DAHULU ia berpikir tidak akan lagi mengunjungi kota kelahirannya. Ia sudah merasa kerasan tinggal di perantauan. Tapi, akhirnya ia pulang juga. Sekarang ia termenung-menung seorang diri sambil berjalan di jalanan kotanya.
Kota ini sudah banyak berubah, pikirnya. Kalau dulu di hadapannya, jarak lima langkah dari tempatnya berdiri, ada penjual soto yang gemar mengizinkannya berutang, saat ini yang menjulang di hadapannya deretan ruko yang masing-masing berlantai dua.
Kalau dulu di sepanjang kiri jalan itu ada barisan pohon asam tempat pedagang sepatu kulit yang menggelar dagangannya hanya dengan beralaskan kardus, sekarang yang nampak hanya minimarket. Alangkah enak kalau duduk-duduk di bawah pohon asam sambil minum es serut.
Tapi, pohon asam itu tidak ada lagi dan ia sendiri masih mencari tempat nongkrong yang enak di sepanjang jalan itu.
Ia berjalan terus sepembawa kakinya. Ia melewati pedagang buah yang menyimpan buah-buahannya di bagasi mobil yang terbuka.

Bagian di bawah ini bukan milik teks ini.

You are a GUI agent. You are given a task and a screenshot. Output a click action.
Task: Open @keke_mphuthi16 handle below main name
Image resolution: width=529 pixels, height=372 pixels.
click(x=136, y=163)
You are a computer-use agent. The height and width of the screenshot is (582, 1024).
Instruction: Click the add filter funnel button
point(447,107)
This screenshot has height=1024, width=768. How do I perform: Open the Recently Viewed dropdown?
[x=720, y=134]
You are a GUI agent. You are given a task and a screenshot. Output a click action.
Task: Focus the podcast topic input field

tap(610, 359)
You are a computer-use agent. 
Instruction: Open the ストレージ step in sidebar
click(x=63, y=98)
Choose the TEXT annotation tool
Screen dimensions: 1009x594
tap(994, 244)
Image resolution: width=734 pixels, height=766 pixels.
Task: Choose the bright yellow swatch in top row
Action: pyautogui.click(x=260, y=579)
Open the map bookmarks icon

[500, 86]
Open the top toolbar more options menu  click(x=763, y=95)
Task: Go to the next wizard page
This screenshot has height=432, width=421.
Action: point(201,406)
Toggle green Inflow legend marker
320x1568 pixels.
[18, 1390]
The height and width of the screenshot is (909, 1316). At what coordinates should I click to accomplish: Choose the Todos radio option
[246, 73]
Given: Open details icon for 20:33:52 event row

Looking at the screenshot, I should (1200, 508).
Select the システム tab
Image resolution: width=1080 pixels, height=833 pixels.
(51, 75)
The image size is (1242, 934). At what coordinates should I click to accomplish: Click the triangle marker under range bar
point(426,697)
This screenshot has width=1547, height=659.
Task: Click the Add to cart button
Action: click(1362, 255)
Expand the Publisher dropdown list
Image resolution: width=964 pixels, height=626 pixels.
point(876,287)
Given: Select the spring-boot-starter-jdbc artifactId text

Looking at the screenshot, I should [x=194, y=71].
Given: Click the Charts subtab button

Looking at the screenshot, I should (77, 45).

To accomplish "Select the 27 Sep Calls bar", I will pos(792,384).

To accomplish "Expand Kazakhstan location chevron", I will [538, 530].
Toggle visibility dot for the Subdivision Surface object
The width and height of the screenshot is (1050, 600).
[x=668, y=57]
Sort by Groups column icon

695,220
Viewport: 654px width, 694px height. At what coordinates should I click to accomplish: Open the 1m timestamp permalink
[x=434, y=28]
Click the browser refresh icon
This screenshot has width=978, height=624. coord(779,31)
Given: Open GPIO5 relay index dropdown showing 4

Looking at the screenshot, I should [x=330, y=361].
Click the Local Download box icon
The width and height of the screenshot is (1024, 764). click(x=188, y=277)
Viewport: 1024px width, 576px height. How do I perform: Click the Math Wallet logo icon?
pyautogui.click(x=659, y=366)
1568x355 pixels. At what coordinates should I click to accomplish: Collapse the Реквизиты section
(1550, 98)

Di samping mobil pedagang buah, ada pedagang pakaian yang menggantung jualannya juga di bagasi mobil. Di samping pedagang pakaian, ada lagi pedagang kue yang memperlihatkan jajanan kuenya di bagasi mobil.
Ternyata sepanjang jalan itu banyak sekali orang yang berjualan menggunakan mobilnya dan pedagang-pedagang itu nampak parlente. Tidak dilihatnya pedagang-pedagang semasa kecilnya dulu yang sering menampakkan wajah berkeringat seolah mereka setiap harinya hanya menghabiskan waktu untuk bekerja dan bekerja.
Sudah sampai di mana aku? Tanyanya seolah lupa kalau ia sedari tadi hanya berjalan-jalan tanpa tahu di mana akan berhenti. Kawannya yang bernama Mardi berjanji akan menemuinya di warung mie ayam, dekat rumah kawan mereka dulu, Djordi Serrano.